I am joining in with Rhonda's On My Mind feature today. I was taking some photos earlier and suddenly it occured to me just how much my 3 girl's are growing up! Yesterday they enjoyed some craft together (which will be another post) and today was the first day they sat at their little table together and shared some afternoon tea! Where did my babies go? That's what is on my mind today……
These girls and the age gap between the teen and twins really has me in a spin somedays….i had the teen was i was in my early twenties and was only able to have a few months off before heading back to work full time….In her second year i became a single parent and there were some tough times but i also managed to finish a second degree as a single parent full time so i am proud of that achievement.
This time around (with a lovely caring partner) motherhood seems so different. There are aspects that are the same of course such as stress, lack of sleep, baby milestones, smiles, giggles, nappies and unfortunately PND. But many things are different….i have the support of a wonderful partner and Father to the girls, i have had the time in the last 10 years to achieve and explore in my career and now i have had the opportunity to stay at home with the girls for the first 15 months of their life. Some days it is groundhog day to be sure but i don't ever forget how lucky i am to be a stay at home mum at the moment.
I don't feel the teen has missed out in any way…i did my best and always put her first, in fact now she is excelling at school and has grown into a beautiful young lady whom i am very proud of. Working with young children can be just as rewarding and for many the only option….i was lucky that at the time i worked in child care centres so she always came with me (of course i did then have to pay to look after my own child…the irony!)

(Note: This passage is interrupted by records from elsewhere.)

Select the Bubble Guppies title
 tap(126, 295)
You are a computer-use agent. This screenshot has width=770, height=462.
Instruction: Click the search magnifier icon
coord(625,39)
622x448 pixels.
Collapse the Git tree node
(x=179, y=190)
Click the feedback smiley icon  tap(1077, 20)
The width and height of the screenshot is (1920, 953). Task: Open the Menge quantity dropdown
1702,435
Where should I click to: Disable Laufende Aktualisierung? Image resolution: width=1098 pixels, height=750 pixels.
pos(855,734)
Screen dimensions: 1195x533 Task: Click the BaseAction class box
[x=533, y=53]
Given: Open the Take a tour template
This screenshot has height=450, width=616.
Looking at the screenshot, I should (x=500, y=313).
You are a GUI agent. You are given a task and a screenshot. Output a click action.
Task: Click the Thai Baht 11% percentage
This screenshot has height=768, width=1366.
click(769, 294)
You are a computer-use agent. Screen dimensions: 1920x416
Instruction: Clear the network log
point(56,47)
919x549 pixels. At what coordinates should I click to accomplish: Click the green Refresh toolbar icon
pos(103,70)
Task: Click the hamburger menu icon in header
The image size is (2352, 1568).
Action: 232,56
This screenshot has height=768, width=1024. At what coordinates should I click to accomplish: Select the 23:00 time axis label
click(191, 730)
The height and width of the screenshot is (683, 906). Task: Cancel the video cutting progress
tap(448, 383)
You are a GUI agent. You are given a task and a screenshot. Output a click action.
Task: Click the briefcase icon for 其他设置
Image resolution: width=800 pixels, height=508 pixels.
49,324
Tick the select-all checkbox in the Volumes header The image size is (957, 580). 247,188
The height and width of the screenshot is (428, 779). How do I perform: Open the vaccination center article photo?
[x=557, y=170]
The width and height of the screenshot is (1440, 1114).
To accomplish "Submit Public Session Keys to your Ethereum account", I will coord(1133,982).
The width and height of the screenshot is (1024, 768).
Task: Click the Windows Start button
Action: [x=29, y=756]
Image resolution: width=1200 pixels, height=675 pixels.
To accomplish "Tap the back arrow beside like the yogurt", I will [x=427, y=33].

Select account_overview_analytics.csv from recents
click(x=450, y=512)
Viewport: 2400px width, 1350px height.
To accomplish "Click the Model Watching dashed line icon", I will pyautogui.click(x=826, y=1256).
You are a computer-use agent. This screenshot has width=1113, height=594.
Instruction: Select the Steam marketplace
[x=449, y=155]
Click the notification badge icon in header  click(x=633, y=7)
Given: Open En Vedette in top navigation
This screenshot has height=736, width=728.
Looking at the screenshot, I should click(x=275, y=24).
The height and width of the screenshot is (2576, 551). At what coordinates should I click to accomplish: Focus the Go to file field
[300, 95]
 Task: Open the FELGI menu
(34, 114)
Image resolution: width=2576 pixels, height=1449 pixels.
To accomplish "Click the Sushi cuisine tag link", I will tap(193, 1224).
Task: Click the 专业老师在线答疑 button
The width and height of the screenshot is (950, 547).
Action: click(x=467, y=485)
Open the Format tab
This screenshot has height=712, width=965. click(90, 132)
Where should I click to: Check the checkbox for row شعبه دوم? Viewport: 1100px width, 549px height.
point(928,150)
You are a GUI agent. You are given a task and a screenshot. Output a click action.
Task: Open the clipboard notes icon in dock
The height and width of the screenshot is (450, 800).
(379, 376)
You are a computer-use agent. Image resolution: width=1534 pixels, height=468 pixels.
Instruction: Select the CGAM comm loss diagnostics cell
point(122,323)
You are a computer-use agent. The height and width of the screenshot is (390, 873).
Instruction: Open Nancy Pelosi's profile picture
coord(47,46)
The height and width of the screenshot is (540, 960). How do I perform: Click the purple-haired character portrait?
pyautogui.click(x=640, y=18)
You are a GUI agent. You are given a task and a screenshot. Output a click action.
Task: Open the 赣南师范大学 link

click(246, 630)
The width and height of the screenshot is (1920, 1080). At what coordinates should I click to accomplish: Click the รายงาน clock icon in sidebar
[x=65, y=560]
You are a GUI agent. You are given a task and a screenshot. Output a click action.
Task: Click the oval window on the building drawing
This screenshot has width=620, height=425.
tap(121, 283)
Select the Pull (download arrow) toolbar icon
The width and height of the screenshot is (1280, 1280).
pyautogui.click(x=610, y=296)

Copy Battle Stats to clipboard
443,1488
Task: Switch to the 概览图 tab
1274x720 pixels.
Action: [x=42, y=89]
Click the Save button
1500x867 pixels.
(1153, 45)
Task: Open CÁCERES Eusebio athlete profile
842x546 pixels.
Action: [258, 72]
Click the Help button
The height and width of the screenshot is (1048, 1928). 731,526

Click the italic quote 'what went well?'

Sometimes i feel like i am not nearing my forties (39 next week…yikes!) but have stepped back in time to my twenties…such as craft afternoon with the 3 girls yesterday….much of the craft i still had in the craft box from when i did the exact same activities with the teen! Somedays i feel 50 when i try to keep up with the twins and i wonder how we will get through the next 20 yrs…surely i need the energy i had back then! Other days i feel like a young Mum again and relish the gift of being able to revisit all these special parenting moments!
As i look at these photos though what i can say for sure is that they are growing and they are loved and i am loved in return…and that is always on my mind no matter what age i feel!Do your children keep you feeling young or old?
Have a lovely weekend all and thanks for dropping by….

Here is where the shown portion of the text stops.